When working on architecture to deliver AI-powered features, I have had many conversations about RAG. It seems like a mystical and magical creature that can suddenly make the Large Language Model (LLM) safer and smarter. There are many misconceptions and misplaced expectations, often coupled with the magical Vector Search.
RAG stands for Retrieval-Augmented Generation. In layman's terms, it’s variable expansion: you add variables to a prompt and you populate (the Augmented in RAG) these variables using data that you retrieved (R in RAG) to lead the LLM to a better answer (Generation in RAG). That’s it. By populating variables in a prompt, you are creating context for the model, in addition to the expected user input. And yes, if we just named it variable expansion it would seem less intimidating.
We need RAG because any call to an LLM is stateless, the model does not have any memory of what happened before, and we don’t know how to create precise memory for an LLM. We can train it and make it get good at something, but we don’t have a way to make it remember something without training it, and even if we train it, we’re not sure it will remember what we want it to remember. So we add context into the prompt to simulate memory or knowledge, and give it a better context to reason better and be more accurate in the answer. So in a sense, you need to generate and pass its memory every time you call it.
For example, you can use it to add the customer buying history, the customer profile, the reference documentation about the domain, the past conversations, the questions & answers to a test to correct it, etc. RAG is — simply put — how we give the model memory and knowledge so it can use it in its generation.
An LLM creates a rich, high dimensional, representation of a piece of content. That is what they use to process, reason, and answer. It contains, in LLM-terms, the “meaning” of the content, and it is represented as an array of numbers. A clever way to use this representation is to index it, and then compare it with other representations of content.
The result of this (called vector search) is highly accurate similarity based on the meaning, which we could call semantic search. Think full-text search on steroids (when full-text search would be using a couple of vectors for each token, LLM creates hundreds — up to more than a thousand — of vectors per token). So it’s a very good semantic search, in the true sense of the word. But it’s only suitable for this precise use case: finding similar content. And it’s been used a lot initially to index content in chunks to accommodate the small input windows of LLM. Now that LLMs have dramatically expanded their input window, the strategy is different.
When implementing RAG, it’s important to go back to the business need and desired outcome: What do I want the model to know when performing this task or answering that question to make it more accurate? Based on this, what data do I have available, in what format, and how do I retrieve it based on the context of the task?

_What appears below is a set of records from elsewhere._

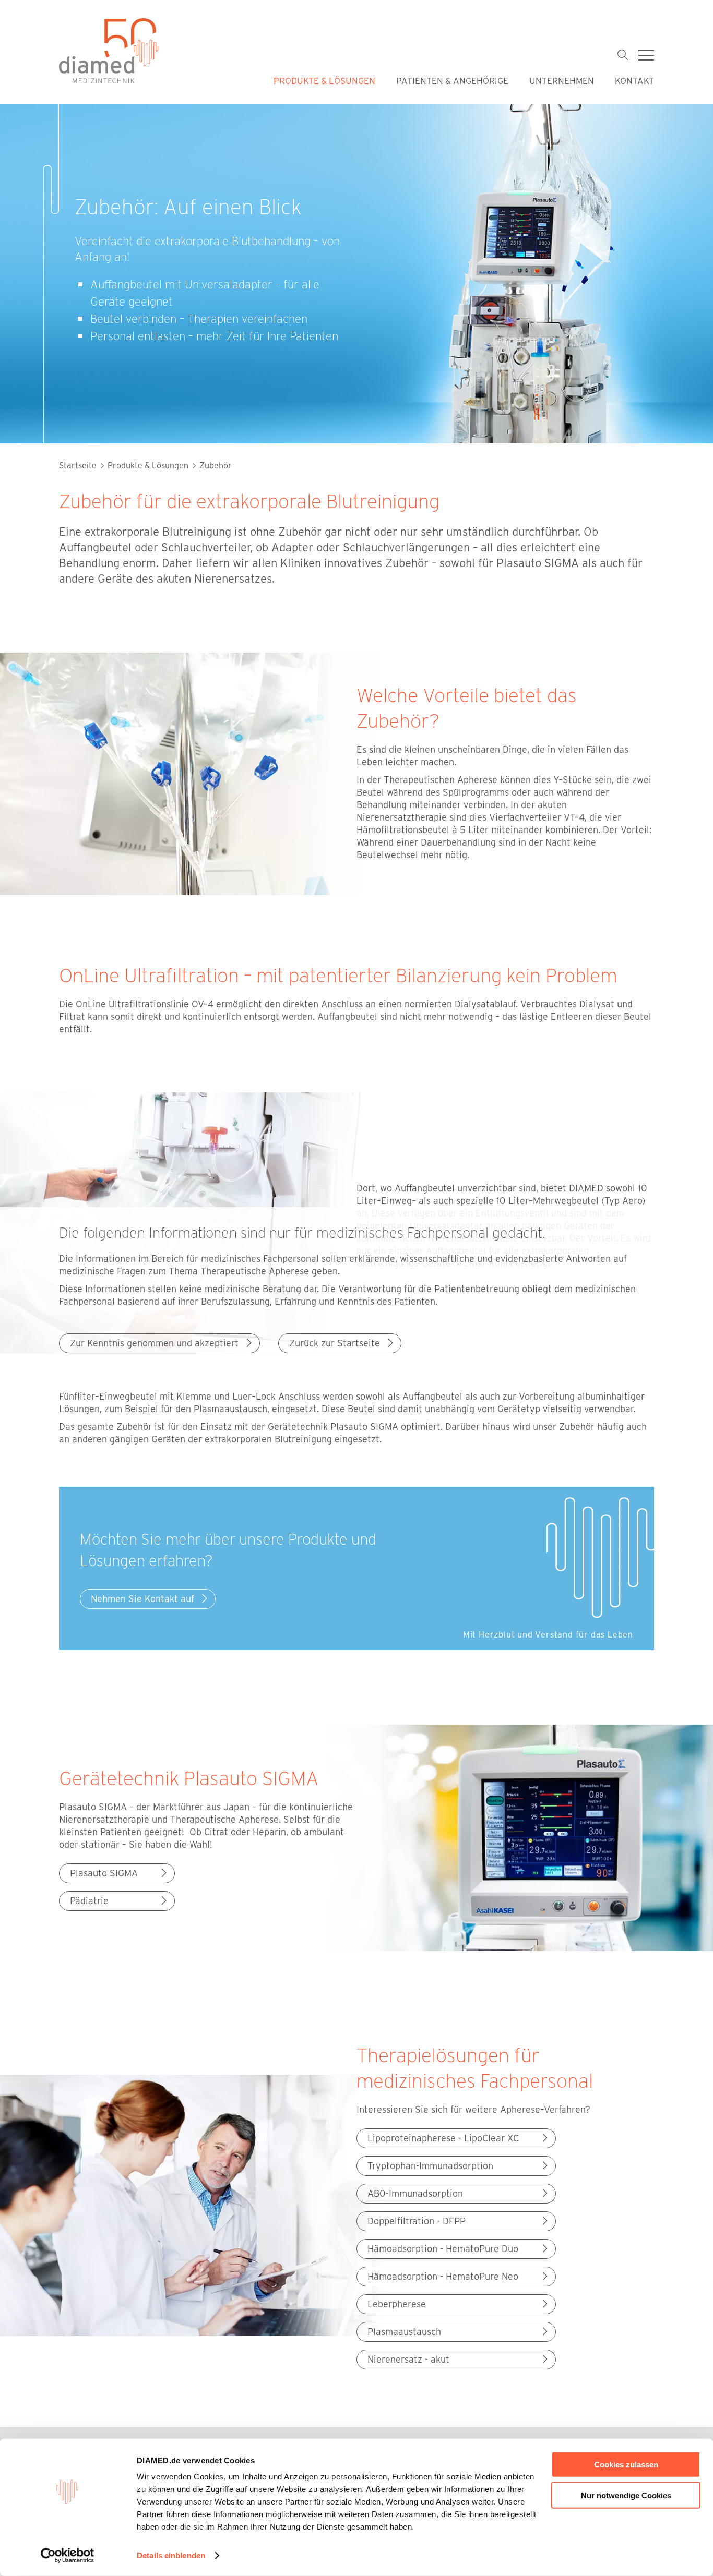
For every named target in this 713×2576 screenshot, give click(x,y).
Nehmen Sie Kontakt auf (142, 1598)
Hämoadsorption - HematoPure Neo (442, 2276)
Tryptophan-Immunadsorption (430, 2165)
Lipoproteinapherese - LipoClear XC (443, 2138)
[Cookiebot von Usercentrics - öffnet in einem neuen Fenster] (67, 2555)
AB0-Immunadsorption (415, 2193)
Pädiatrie (89, 1900)
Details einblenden (171, 2555)
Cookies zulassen (626, 2464)
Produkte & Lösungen (324, 80)
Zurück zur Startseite (334, 1343)
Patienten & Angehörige (452, 80)
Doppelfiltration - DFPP (416, 2220)
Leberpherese (396, 2303)
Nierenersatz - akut (408, 2359)
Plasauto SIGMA (104, 1873)
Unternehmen (561, 80)
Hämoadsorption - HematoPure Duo (442, 2248)
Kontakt (634, 80)
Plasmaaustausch (404, 2331)
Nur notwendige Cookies (626, 2494)
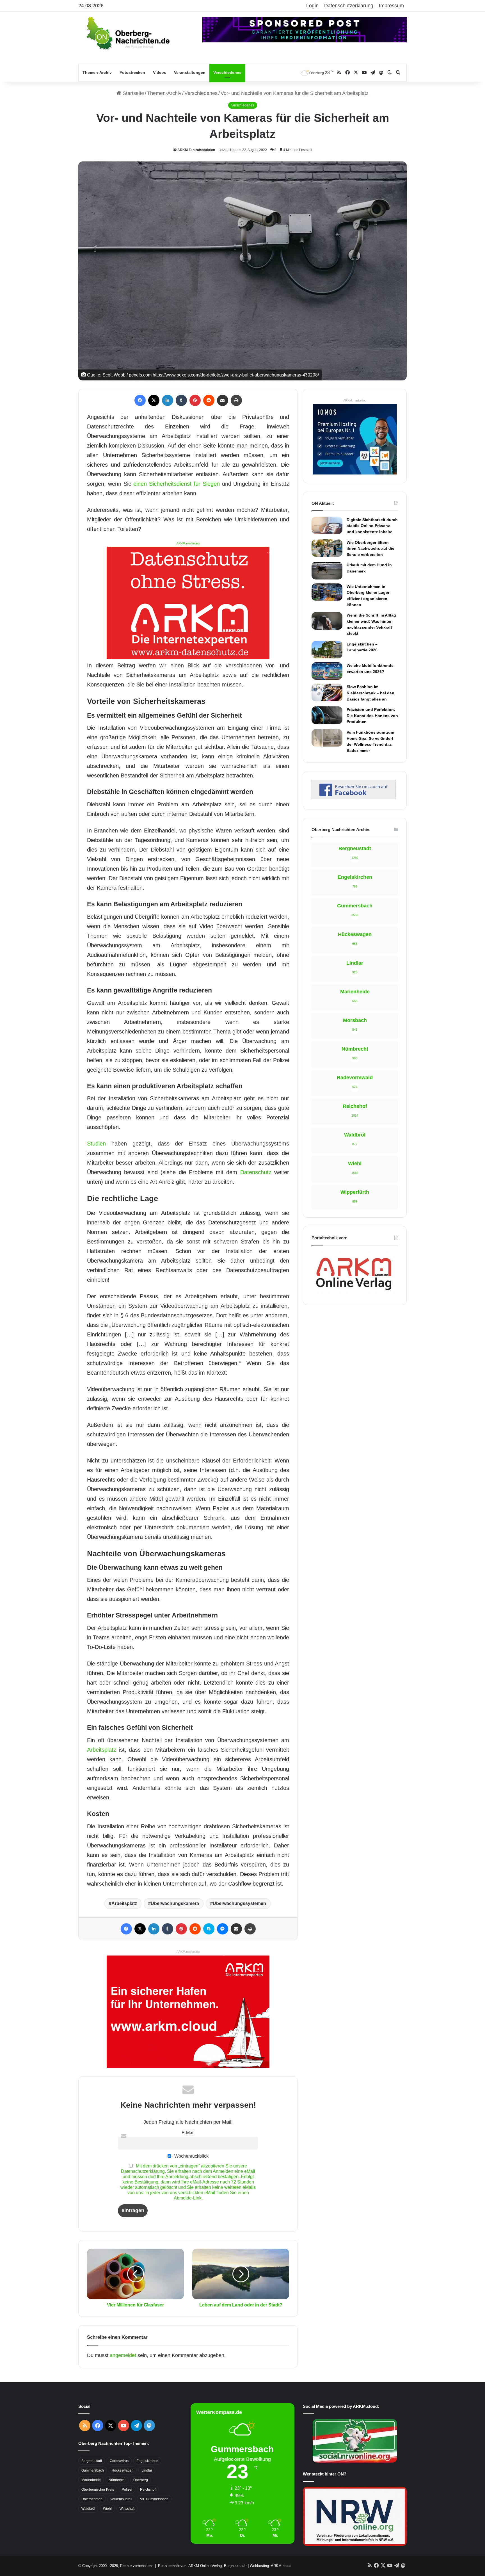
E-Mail (188, 2132)
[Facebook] (140, 400)
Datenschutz (255, 1172)
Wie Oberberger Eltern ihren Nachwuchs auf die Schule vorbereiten (370, 548)
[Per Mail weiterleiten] (222, 400)
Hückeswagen (123, 2470)
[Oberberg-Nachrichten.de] (127, 33)
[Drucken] (236, 400)
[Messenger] (222, 1928)
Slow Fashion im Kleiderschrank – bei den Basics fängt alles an (370, 693)
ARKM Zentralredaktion (196, 150)
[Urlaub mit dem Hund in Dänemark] (327, 570)
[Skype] (208, 1928)
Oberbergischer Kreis (97, 2489)
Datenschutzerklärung (348, 5)
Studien (96, 1143)
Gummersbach (92, 2470)
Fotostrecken (132, 72)
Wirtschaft (127, 2509)
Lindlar (146, 2470)
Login (312, 5)
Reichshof (147, 2489)
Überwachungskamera (175, 1903)
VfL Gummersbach (154, 2499)
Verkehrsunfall (121, 2499)
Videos (159, 72)
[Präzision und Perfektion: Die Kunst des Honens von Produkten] (327, 715)
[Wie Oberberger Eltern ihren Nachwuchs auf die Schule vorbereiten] (327, 548)
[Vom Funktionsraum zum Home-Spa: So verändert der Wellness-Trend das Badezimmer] (327, 738)
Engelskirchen (147, 2461)
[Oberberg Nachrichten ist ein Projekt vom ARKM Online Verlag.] (354, 1293)
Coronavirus (119, 2461)
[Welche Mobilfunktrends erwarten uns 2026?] (327, 671)
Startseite (132, 93)
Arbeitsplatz (101, 1750)
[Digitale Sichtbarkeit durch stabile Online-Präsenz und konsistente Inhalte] (327, 525)
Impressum (391, 5)
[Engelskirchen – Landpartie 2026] (327, 649)
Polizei (127, 2489)
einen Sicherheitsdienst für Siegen (176, 484)
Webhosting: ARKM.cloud (270, 2566)
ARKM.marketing (188, 543)
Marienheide (91, 2480)
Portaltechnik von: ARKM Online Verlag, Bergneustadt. (202, 2566)
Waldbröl (88, 2509)
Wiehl (107, 2509)
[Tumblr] (181, 400)
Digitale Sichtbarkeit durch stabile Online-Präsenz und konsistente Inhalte (372, 525)
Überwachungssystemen (239, 1903)
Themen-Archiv (97, 72)
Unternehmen (91, 2499)
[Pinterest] (195, 400)
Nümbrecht (117, 2480)
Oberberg (140, 2480)
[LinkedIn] (167, 400)
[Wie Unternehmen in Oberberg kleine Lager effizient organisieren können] (327, 592)
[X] (153, 400)
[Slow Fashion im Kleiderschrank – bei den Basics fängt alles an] (327, 692)
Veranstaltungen (189, 72)
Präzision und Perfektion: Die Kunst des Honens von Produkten (372, 715)
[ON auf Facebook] (354, 797)
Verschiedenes (227, 72)
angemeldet (123, 2355)
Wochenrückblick (191, 2156)
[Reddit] (208, 400)
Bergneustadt (91, 2461)
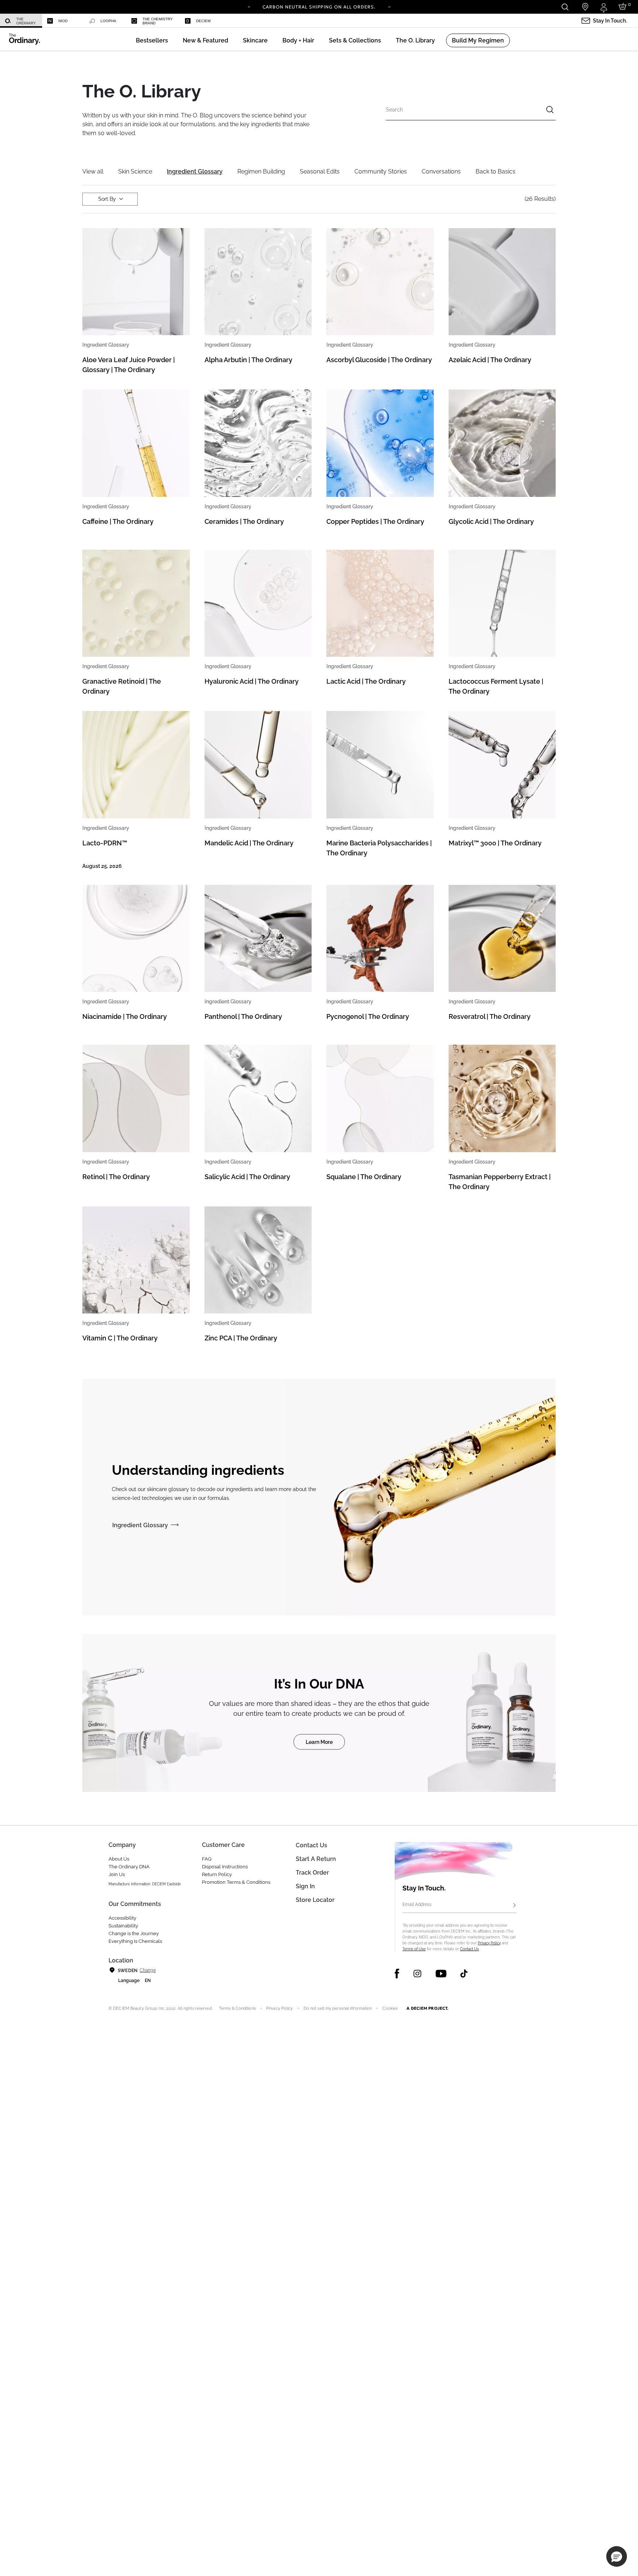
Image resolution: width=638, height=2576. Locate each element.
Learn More (319, 1742)
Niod (63, 21)
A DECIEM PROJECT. (427, 2008)
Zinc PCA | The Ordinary (241, 1338)
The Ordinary (26, 21)
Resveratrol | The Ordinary (490, 1016)
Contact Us (469, 1949)
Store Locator (315, 1899)
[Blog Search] (550, 110)
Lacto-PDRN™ (104, 843)
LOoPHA (108, 21)
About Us (119, 1859)
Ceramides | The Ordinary (244, 521)
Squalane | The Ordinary (363, 1177)
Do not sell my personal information (337, 2008)
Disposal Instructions (225, 1866)
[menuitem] (21, 21)
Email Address (417, 1904)
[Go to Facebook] (397, 1973)
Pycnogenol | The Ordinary (367, 1016)
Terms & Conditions (237, 2008)
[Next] (389, 6)
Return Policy (217, 1874)
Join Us (117, 1874)
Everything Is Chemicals (135, 1941)
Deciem (203, 21)
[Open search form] (565, 7)
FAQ (207, 1859)
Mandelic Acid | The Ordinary (249, 843)
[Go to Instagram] (417, 1973)
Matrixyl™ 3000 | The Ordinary (495, 843)
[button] (205, 40)
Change (147, 1970)
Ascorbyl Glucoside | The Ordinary (379, 360)
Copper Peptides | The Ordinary (375, 521)
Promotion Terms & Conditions (236, 1882)
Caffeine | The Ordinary (118, 521)
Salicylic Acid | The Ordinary (247, 1177)
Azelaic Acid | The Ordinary (490, 360)
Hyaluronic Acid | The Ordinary (252, 681)
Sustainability (123, 1925)
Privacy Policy (489, 1943)
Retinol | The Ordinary (116, 1177)
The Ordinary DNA (129, 1866)
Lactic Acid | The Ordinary (366, 681)
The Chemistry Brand (158, 21)
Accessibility (122, 1918)
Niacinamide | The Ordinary (124, 1016)
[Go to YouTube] (440, 1973)
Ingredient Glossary (140, 1525)
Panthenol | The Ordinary (243, 1016)
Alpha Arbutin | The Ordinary (248, 360)
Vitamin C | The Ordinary (120, 1338)
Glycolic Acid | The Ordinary (491, 521)
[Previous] (249, 6)
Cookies (390, 2008)
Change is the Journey (134, 1933)
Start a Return (316, 1858)
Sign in (305, 1886)
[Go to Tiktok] (463, 1973)
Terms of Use (414, 1949)
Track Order (312, 1872)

The key for efficient RAG is a good definition of the context, and then a way to create that context so the LLM is highly relevant. But it’s not all vector search, I would even argue that vector search will only be a very small part of the retrieval done for RAG. For example, when you want to create a customer context: you need a query in Salesforce, a query in your support system, make a textual representation of that and feed it to the LLM to add context to your query. Vector search is only useful if you need powerful similarity search, there are many cases (like: customerId, documentId, material used, drug prescribed, customer age, and pretty much anything you put in a database) when you absolutely don’t want similarity, you want a precise match.
So I think when defining a RAG strategy, it is really important to not focus on the tools (what vector database do I use) but focus on the context for each task, how to retrieve it, and how to represent that context in text so the LLM can efficiently use it and get the knowledge it needs to answer the query.
RAG is a great approach to make LLM more relevant, and every time you add variables to your prompt, you’re doing RAG! 🙂
PS: There are many other aspects to create and deploy an efficient RAG strategy using vector search, namely how to (or not to) chunk, how to apply and maintain security, how to ensure consistency cross request, etc. We’ll cover some of these in future blog posts.